In contrast, when working as part of an integrated ACO, doctors, specialists, nurses, long-term care providers, and others are all part of a united team that provides seamless access to care, any time, anywhere. That sort of teamwork will ensure that clinicians have the information they need to provide effective treatments to improve health. Because they will be measured and rewarded based on their ability to balance cost containment and quality improvements, ACOs will satisfy patients—something at which HMOs have failed.

Changing a Culture of Skepticism

This is easier said than done. For all its sophistication, health care is factionalized. Providers lack expertise at working cooperatively and there are few incentives to foster that level of coordination. With doctors and hospitals, incentives can even be adversarial: Doctors make clinical decisions, including whether or not to use expensive medical technologies, while hospitals bear all the costs. Changing that culture of skepticism will be challenging, even in an aligned model.

The new organizations will require an extensive investment in technologies to improve coordination and convenience, such as electronic health records. Even with the government's investment in health technology, adoption will cost dearly and prove technically complex. RAND puts the adoption costs at $7.6 billion annually.

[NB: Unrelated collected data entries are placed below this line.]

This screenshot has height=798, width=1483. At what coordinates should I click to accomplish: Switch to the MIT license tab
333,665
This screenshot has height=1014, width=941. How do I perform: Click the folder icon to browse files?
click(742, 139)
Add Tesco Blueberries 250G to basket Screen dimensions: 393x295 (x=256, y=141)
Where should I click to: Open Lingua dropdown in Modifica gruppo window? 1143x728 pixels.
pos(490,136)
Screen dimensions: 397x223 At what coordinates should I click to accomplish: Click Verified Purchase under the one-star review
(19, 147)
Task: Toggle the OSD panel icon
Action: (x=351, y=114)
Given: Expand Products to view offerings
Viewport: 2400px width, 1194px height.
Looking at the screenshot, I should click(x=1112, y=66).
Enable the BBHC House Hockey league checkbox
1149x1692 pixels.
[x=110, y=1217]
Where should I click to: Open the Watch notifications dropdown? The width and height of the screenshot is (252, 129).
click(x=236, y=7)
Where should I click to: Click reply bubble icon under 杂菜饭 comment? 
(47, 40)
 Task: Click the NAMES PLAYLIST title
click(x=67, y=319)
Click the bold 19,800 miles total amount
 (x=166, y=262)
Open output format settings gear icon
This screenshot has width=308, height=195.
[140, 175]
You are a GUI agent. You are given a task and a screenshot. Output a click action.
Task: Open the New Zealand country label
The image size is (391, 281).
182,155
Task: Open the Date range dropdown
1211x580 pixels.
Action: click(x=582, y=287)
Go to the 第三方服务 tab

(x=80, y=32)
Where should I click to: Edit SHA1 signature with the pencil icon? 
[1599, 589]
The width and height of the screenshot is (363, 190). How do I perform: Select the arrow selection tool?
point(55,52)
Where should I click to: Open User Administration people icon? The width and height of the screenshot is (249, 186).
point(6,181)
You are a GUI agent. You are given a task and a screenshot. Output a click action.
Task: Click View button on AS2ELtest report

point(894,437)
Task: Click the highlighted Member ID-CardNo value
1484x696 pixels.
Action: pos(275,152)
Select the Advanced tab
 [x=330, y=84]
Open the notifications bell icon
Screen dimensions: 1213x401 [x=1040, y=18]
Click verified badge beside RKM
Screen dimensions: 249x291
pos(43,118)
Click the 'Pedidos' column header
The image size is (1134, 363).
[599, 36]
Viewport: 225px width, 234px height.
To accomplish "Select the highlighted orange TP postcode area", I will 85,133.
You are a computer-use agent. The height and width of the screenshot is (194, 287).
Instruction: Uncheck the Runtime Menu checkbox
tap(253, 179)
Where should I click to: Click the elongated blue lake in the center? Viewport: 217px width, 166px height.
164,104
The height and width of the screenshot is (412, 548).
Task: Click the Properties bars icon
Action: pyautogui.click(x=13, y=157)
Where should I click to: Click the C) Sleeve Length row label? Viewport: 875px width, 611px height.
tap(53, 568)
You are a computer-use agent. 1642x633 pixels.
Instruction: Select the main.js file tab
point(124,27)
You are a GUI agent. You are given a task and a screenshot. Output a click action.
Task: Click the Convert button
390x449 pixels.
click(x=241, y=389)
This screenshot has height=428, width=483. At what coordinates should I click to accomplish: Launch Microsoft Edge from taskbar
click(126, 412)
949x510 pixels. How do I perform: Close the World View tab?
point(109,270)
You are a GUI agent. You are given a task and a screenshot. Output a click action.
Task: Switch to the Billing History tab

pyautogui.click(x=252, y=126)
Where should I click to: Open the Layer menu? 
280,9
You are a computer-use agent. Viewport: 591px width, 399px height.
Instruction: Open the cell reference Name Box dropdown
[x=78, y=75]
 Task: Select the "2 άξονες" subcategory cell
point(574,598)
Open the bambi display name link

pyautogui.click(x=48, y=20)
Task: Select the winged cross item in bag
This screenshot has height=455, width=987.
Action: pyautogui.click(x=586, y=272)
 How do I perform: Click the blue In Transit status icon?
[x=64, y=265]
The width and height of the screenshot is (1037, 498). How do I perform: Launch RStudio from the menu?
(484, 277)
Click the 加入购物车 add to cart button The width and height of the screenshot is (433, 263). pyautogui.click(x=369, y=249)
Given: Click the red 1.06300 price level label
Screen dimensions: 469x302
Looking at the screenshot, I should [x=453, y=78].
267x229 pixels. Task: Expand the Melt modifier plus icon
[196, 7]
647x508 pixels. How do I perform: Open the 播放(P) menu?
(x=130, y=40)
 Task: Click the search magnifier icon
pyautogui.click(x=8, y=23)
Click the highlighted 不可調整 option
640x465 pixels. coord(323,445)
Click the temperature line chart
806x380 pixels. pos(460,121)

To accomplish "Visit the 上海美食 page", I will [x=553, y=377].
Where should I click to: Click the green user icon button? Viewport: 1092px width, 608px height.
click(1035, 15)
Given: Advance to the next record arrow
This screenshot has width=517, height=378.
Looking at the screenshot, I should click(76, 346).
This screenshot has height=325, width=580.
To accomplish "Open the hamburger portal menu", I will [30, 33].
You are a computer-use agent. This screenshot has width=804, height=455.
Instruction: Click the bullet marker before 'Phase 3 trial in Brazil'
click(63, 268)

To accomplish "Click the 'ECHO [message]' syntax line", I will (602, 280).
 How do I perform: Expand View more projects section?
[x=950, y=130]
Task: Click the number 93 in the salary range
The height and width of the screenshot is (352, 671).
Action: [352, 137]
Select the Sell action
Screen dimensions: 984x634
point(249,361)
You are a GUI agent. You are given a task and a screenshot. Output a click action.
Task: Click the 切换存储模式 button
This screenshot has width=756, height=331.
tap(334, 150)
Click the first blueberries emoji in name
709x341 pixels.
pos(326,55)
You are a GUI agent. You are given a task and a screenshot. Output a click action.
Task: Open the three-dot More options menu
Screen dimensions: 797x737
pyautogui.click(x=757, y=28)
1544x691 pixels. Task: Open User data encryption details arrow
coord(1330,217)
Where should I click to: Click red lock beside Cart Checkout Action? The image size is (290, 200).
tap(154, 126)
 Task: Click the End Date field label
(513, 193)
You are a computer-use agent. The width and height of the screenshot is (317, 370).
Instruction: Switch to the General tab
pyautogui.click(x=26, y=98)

Legal barriers stand in the way, too. Outdated laws bar hospitals from sharing efficiency savings with doctors unless the physicians are employees. These policies must change so that loose hospital-doctor cooperatives can operate as ACOs, functioning as teams on behalf of patients while preserving independent ownership and autonomy. This can't happen until federal agencies such as the Justice Dept. and the Federal Trade Commission make clear that integrated models do not violate antitrust and other laws. Without such clarification, ACOs are unlikely to flourish in the private market.

Perhaps most important are the many unknowns in the world of ACOs. If a group reduces costs, what portion of the savings should it keep? How should payments be divided among doctors, specialists, nurses, and others providing care? What financial benefits will flow to patients? How should ACOs be organized and led? How fast can they be implemented, given the cultural, financial and operating changes required?

Premier Healthcare Alliance: Testing

The only way to answer these questions is through experimentation. This is what 25 health systems—integrated delivery networks of hospitals, physicians, and a range of acute care services—in the Premier healthcare alliance have been doing for close to a year. We're testing a variety of ACO approaches in more than 80 hospitals in 19 states that will serve as models for the nation as we move to more accountable health care.

Through our experience in collaborating, we've learned that there is no "one size fits all" approach. Today's emerging models need to be flexible and customized to meet a given community's competitive conditions, care needs, and physician make up. Moreover we've learned that a range of payment models needs to be tested. These include a near-term approach that entails fee-for-service reimbursement with the potential for bonuses based on quality and efficiency gains, as well as those that provide monthly or yearly payments for care, allowing the ACO to keep any funds that go unused—provided quality goals are achieved.

The work ahead will be difficult, but we must have the courage to test this new idea in health care. The U.S. Medicare program has already embarked on this road and will in 2012 implement an ACO program based on shared savings. To ensure continued success, we first have an obligation to prove this concept in the private markets. It's the only way we will be able to move away from a status quo that offers myriad known pitfalls for consumers—not to mention the federal budget. ACOs have the potential to shift the focus from treating the sick to keeping people healthy. Although we don't yet have all the answers, I believe we're finally on to something that will create a better, more sustainable future.